Comme toutes les maladies rares, le diagnostic est un long parcours du combattant :  »Il faut souvent plusieurs années car les symptômes peuvent être différents d’une personne à l’autre et varier dans le temps. Généralement, le malade se plaint de sécheresse buccale (les aliments collent au niveau de la langue) – encore plus lorsqu’il s’entête à jeûner pendant le Ramadan – et oculaire (il ne peut plus ouvrir les yeux le matin, par exemple). Or il ignore que c’est en lien avec un déficit de la salive ou de la larme. La maladie est parfois confondue avec une conjonctivite ou un asthme lorsqu’elle provoque des difficultés respiratoires », explique Khadija Moussayer, contactée par Médias24.  »On observe aussi une fatigue intense et parfois un changement de couleur des doigts (blanchissement), des douleurs et inflammations des articulations et des muscles », ajoute-t-elle.

Des traitements inexistants ou financièrement inaccessibles

Le test de Schirmer est fréquemment utilisé par les ophtalmologues pour diagnostiquer cette pathologie : il consiste à placer un papier buvard dans le creux de l’œil, et permet ainsi d’évaluer la quantité de larmes dans l’œil et de voir si ce dernier en produit suffisamment pour rester humide.  »Des glandes salivaires accessoires sont aussi prélevées au niveau de la lèvre intérieure par une petite incision pour visualiser le niveau d’inflammation de ces glandes », ajoute Khadija Moussayer.

Comme la majorité des maladies auto-immunes, celle de Gougerot-Sjögren touche principalement les femmes (à hauteur de 90%) et dont l’âge avoisine la cinquantaine.  »Sur les 20-30.000 patients recensés au Maroc, seulement 2.000 sont des hommes », précise Khadija Moussayer, qui en suit 200 dans son cabinet casablancais.

Problème : il n’existe pas de traitement au Maroc – du moins pas de traitement curatif, c’est-à-dire qui guérit. Les traitements disponibles ne traitent que les symptômes.  »La sécheresse des yeux peut être contrôlée à l’aide de substituts de larmes, tout en évitant les expositions au vent, à la vapeur et à la climatisation. On peut aussi réduire la sécheresse de la bouche grâce à l’emploi de salives artificielles et le maintien d’une bonne hygiène buccale.
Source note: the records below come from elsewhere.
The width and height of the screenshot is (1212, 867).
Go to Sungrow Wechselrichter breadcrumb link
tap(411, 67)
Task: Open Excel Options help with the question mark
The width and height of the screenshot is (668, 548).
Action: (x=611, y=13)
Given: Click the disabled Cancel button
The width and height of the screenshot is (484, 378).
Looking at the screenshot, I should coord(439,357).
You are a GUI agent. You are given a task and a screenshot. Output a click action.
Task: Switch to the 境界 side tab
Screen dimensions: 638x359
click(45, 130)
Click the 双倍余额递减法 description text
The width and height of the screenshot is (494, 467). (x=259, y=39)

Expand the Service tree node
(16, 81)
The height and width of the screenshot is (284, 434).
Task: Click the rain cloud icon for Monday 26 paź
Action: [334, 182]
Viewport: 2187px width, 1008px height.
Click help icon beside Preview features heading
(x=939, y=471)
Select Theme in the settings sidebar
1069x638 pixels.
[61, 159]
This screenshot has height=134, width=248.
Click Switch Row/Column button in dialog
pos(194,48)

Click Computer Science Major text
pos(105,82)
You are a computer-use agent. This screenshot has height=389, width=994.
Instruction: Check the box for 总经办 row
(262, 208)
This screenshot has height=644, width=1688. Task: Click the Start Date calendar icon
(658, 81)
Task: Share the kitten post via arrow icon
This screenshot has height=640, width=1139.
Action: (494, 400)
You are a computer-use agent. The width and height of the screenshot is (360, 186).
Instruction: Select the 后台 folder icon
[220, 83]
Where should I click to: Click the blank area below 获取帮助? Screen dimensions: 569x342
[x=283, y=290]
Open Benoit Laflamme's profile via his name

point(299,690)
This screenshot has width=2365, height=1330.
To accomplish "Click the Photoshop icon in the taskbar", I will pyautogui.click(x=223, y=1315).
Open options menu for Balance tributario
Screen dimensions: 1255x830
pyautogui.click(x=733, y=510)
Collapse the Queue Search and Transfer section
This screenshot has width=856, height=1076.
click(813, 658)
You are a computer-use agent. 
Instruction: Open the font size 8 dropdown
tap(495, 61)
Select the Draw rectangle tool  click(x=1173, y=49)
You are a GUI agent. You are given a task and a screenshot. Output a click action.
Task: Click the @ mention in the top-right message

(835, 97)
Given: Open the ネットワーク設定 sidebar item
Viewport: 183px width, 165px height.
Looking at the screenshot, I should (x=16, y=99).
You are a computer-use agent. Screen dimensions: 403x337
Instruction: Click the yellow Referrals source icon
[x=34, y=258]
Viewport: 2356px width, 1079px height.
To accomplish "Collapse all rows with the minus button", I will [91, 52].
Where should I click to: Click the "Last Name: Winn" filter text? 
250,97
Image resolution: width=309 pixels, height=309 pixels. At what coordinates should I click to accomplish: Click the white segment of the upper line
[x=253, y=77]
De plus, l’inflammation de certains organes nécessite le recours à la cortisone et/ou à des immunosuppresseurs (qui réduisent l’hyperactivité pathologique du système immunitaire) », explique encore Khadija Moussayer.

Le seul traitement existant au Maroc est le Bisolvon, qui permet d’évacuer les sécrétions bronchiques par la toux en cas de complications respiratoires, mais il n’est pas suffisant. Le traitement complémentaire est celui de la pilocarpine, et c’est celui-ci qui est indisponible au Maroc. Et dans les cas les plus sévères, les biothérapies, qui requiert l’utilisation de substances d’origine moléculaire ou cellulaire, sont extrêmement chères : un seul traitement coûte pas moins de 60.000 DH. A la difficulté du diagnostic s’ajoute donc celle de l’accès aux traitements, pour lequel certaines familles doivent user de toutes les combines pour se le procurer depuis la France.